Aura symptoms tend to be dynamic, building in their intensity before receding and vanishing. The symptoms usually develop gradually over 5-20 minutes and last for less than 60 minutes. In a substantial number of migraineurs, however, aura symptoms may come and go for a much more extended period, and in a small minority of migraine suffers aura may persist for weeks or months.
Headache usually follows the aura, but in some cases the headache may begin before the aura or before the aura has stopped, and, as mentioned previously, aura symptoms can occur without any temporally associated head pain at all. While prodromal symptoms tend to occur many hours before the headache phase of a migraine episode, headache typically follows right on the heels of an aura.
The most common migraine aura involves visual symptoms, but many migraineurs experience sensory aura. Sensory aura often begins with numbness (loss of sensation: a negative feature) and tingling (a hallucination of sensation: a positive feature) affecting the lips and tongue and one side of the face, spreading to involve the cheek and then gradually extending to involve the hand on that same side. Many patients with sensory aura also describe "heaviness" of the affected limb, and not surprisingly sensory aura frequently is misdiagnosed as a warning symptom of stroke or, less often, as a partial seizure. Patients may experience both visual and sensory aura within the same attack, with the symptoms occurring together or one after the other.
Aura symptoms are believed to arise as a result of electrochemical changes occurring in that portion of the brain which is relevant to the symptoms. For example, visual aura results from electrochemical event arising within the occipital lobes, the brain area which is primarily responsible for processing vision. If that genetically primed visual area is acutely exposed to a sufficiently compelling stimulus (eg, the “flickering sunlight” experienced by Cynthia), the neurons in that area react in a manner that produces aura. Whether that same electrochemical event is the origin of migraine head pain remains a source of controversy within the scientific community.
Many migraineurs report that with aging, aura aura symptoms become more prominent while the headache portion of their migraine attacks lessens or vanishes entirely. Again, these episodes of aura without headache occurring in the older population frequently are mistaken to be indicators of impending stroke.
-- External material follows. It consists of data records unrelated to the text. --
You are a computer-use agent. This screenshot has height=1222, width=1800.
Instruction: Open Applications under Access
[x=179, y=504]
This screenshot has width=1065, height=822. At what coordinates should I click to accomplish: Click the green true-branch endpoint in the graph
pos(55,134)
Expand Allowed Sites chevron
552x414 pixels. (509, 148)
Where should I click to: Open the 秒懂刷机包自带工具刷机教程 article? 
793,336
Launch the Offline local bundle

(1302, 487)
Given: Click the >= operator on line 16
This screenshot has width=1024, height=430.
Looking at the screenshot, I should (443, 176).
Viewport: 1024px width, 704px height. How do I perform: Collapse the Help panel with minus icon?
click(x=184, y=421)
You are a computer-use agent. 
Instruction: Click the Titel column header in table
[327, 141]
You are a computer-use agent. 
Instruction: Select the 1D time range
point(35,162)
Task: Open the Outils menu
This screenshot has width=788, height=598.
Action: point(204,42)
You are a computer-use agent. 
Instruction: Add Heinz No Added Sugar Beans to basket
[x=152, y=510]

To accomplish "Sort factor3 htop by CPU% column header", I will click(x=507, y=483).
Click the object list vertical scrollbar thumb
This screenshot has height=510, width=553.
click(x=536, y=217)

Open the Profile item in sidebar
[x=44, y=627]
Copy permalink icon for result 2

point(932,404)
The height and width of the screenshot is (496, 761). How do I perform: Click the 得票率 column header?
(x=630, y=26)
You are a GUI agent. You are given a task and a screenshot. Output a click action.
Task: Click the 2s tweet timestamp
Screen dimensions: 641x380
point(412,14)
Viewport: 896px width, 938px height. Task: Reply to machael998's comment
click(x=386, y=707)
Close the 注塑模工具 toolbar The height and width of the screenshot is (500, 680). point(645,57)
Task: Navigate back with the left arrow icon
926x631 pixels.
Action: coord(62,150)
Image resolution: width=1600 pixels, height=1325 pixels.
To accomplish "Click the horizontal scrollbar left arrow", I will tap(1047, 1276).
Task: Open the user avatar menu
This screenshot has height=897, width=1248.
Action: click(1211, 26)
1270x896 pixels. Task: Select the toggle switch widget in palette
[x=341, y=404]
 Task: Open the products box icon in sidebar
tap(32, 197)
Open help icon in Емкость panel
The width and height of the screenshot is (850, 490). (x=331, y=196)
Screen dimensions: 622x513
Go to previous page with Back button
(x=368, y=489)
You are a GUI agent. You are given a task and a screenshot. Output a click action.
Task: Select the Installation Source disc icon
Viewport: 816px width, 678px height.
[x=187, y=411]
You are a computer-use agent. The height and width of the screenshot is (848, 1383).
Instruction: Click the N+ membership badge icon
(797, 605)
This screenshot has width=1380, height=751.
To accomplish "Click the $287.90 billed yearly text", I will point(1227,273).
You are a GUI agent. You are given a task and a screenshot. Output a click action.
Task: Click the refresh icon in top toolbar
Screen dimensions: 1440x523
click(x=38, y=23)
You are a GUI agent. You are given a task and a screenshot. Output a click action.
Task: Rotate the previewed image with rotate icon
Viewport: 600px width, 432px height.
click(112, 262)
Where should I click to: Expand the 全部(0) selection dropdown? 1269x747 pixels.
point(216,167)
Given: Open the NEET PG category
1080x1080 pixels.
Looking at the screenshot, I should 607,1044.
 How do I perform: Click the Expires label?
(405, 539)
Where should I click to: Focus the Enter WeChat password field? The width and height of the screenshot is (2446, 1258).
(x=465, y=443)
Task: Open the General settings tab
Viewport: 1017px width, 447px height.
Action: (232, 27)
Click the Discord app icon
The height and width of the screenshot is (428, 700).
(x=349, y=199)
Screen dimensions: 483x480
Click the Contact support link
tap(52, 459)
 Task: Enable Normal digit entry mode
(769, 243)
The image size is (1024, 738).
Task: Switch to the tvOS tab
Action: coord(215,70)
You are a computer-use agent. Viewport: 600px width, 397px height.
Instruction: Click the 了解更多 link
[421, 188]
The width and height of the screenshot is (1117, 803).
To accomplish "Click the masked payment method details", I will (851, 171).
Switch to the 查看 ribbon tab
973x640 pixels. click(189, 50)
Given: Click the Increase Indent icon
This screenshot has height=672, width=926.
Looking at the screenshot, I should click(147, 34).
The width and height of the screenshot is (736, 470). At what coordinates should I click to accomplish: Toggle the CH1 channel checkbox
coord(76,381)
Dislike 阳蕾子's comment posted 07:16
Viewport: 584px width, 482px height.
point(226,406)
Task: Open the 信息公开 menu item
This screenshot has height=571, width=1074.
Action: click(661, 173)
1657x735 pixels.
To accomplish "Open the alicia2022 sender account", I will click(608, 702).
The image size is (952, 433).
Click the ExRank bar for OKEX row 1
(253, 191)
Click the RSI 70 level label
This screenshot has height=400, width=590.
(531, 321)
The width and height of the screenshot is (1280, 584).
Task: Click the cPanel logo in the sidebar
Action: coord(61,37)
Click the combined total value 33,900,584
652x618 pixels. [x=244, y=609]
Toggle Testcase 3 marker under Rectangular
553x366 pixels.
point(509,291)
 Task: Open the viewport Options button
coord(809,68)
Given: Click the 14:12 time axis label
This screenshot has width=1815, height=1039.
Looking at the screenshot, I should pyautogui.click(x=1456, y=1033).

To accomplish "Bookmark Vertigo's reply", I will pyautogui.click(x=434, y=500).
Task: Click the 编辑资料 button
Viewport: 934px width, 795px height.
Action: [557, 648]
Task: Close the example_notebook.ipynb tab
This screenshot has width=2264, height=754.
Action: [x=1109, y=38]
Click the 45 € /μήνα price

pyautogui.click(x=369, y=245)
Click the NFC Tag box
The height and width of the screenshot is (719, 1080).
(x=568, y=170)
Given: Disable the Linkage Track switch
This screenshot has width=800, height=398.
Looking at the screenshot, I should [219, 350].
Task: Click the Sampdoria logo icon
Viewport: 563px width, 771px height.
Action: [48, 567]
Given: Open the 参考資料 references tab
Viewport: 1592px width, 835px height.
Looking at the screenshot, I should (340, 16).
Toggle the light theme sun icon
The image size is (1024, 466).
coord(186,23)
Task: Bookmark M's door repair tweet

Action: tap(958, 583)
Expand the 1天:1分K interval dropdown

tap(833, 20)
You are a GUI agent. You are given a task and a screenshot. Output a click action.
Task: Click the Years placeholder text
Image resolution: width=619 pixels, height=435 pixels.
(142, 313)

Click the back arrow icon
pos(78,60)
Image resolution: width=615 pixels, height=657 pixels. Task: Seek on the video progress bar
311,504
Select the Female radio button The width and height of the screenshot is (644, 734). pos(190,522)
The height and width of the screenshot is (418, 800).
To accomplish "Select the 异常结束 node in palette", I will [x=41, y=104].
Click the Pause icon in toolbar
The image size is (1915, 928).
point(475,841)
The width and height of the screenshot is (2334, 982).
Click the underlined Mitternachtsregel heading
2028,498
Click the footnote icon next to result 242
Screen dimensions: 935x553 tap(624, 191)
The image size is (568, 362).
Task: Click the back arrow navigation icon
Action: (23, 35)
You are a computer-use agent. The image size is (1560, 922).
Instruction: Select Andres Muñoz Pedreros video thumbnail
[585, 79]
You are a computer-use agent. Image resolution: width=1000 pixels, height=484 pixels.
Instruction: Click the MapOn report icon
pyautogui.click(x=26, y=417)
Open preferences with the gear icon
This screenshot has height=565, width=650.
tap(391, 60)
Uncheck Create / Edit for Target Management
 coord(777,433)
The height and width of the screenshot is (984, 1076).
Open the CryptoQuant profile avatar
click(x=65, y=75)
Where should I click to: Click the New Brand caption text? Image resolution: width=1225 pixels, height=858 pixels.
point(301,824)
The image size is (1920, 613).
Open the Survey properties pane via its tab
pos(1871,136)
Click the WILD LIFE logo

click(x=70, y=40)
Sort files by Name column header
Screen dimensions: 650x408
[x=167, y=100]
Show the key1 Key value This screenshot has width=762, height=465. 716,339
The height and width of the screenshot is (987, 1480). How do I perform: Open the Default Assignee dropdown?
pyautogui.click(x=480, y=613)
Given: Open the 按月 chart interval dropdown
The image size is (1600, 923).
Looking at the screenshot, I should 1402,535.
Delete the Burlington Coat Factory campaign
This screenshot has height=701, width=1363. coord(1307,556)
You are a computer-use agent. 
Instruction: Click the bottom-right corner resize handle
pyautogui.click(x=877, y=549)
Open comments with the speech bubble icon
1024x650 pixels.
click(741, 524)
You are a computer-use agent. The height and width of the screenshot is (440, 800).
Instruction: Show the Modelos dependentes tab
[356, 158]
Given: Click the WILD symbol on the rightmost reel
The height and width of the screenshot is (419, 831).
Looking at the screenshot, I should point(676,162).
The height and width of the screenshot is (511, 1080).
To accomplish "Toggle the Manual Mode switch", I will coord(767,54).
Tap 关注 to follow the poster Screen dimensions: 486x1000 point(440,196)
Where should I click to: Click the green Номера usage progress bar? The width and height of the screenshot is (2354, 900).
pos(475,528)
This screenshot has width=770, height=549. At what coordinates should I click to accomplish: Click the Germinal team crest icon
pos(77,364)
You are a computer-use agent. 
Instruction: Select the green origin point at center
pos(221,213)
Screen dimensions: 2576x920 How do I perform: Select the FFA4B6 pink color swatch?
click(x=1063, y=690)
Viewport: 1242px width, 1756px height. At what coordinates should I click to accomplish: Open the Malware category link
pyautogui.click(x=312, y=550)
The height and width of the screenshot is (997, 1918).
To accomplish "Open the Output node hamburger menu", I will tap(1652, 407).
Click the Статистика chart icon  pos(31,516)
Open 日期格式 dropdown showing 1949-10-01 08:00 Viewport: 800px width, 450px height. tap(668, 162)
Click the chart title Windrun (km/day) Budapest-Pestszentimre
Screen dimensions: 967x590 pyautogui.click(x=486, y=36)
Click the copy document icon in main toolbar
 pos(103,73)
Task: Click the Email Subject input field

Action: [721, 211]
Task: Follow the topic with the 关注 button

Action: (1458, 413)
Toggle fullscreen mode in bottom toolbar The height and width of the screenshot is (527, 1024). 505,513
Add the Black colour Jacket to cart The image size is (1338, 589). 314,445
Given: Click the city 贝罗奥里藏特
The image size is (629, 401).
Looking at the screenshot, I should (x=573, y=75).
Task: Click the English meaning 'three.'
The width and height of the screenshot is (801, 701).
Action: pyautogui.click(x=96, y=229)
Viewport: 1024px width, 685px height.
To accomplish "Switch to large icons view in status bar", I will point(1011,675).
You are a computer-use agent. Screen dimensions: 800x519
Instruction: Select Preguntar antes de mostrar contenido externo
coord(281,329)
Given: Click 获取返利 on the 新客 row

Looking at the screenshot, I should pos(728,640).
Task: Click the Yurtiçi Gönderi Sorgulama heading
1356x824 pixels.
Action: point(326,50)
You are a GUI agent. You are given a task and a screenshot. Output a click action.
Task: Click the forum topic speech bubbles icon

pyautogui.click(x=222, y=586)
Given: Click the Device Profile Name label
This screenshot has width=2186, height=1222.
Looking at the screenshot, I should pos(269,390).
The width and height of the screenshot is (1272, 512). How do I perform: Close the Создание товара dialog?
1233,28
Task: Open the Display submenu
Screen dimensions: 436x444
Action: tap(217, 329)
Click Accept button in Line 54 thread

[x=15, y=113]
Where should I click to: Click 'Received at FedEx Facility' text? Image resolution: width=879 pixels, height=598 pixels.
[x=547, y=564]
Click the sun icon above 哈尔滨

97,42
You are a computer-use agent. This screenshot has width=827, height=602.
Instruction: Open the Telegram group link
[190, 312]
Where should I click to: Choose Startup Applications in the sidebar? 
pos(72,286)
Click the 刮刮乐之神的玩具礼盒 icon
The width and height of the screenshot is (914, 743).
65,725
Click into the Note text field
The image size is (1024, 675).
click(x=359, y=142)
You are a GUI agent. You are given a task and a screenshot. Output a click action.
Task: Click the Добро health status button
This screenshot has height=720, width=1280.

Although migraine with aura is much, much more common than migraine causing stroke, the risk of stroke in migraineurs with aura is increased relative to that of the general population and relative to migraineurs who experience no aura. That risk may be further increased by the use of an estrogen-based oral contraceptive. While female migraineurs with aura consequently may wish to consider an alternative method of contraception, it should be emphasized that although their relative risk of stroke is increased by use of the OCP, the absolute risk associated with their OCP use remains extremely low.
If you are one of the minority of migraineurs who typically experience aura prior to headache onset, you may wish use this association to increase the effectiveness of the medication you administer for acute migraine treatment. Early treatment of migraine is critical to achieving a total elimination of symptoms and to lowering the chance of early headache recurrence. Think of your your aura as an ally… not an alien.